- **TASK REQUIREMENTS**: Copy the records below word for word, leaving out the pictures.

- **Stored data**:
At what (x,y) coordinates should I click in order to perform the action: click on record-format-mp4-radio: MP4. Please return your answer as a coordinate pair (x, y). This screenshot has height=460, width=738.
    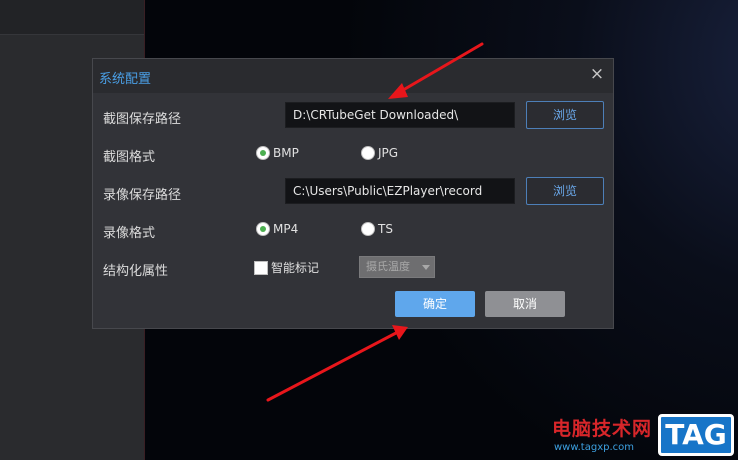
    Looking at the image, I should click on (277, 229).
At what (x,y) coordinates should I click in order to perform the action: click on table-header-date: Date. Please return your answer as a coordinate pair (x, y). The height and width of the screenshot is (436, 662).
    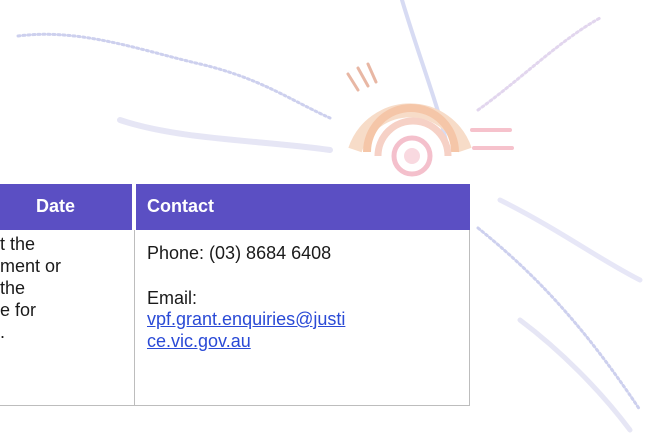
    Looking at the image, I should click on (67, 207).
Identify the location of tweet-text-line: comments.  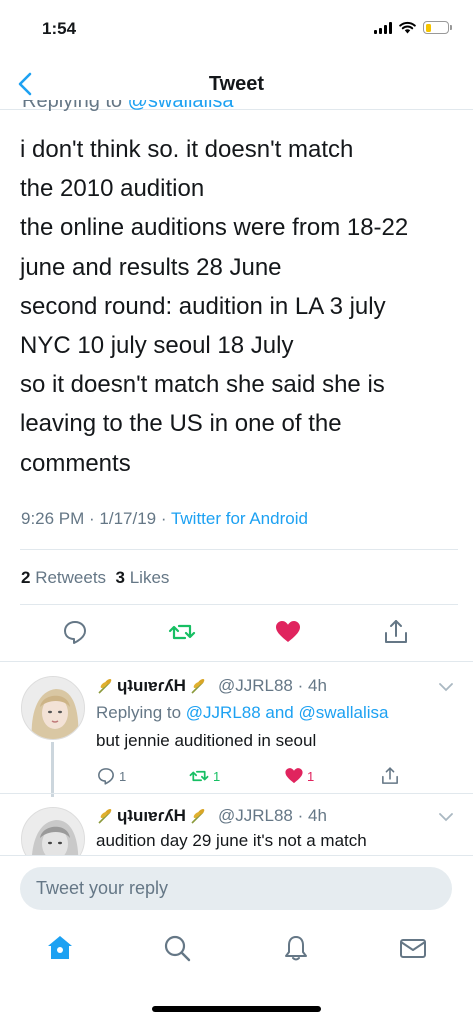
(76, 463).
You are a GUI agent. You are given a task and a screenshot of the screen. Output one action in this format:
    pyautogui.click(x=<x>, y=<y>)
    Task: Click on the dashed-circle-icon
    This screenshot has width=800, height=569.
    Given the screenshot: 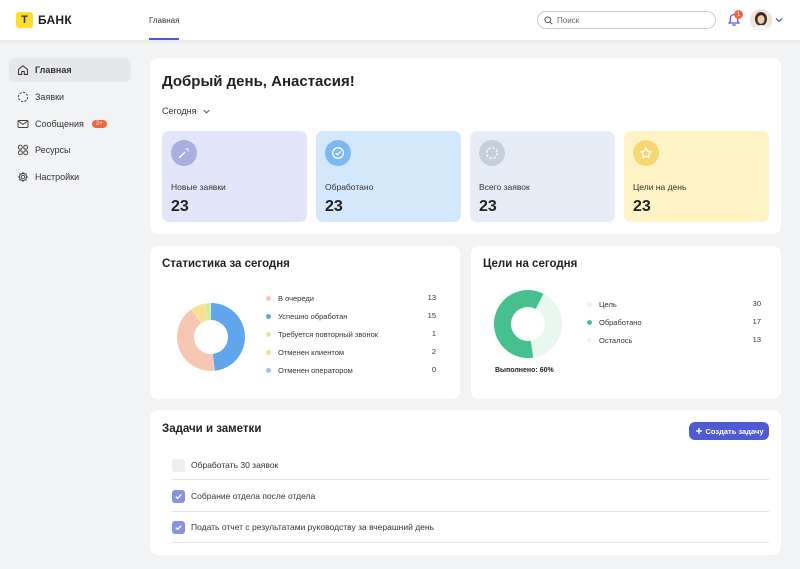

- **TASK RESPONSE**:
At what (x,y) coordinates should I click in order to perform the action: click on record-format-mp4-radio: MP4. Please return your answer as a coordinate pair (x, y). This screenshot has height=460, width=738.
    Looking at the image, I should click on (277, 229).
At what (x,y) coordinates should I click in order to perform the action: click on table-header-date: Date. Please return your answer as a coordinate pair (x, y). The height and width of the screenshot is (436, 662).
    Looking at the image, I should click on (67, 207).
Identify the location of tweet-text-line: comments.  
(76, 463).
You are a GUI agent. You are given a task and a screenshot of the screen. Output one action in this format:
    pyautogui.click(x=<x>, y=<y>)
    Task: Click on the dashed-circle-icon
    This screenshot has width=800, height=569.
    Given the screenshot: 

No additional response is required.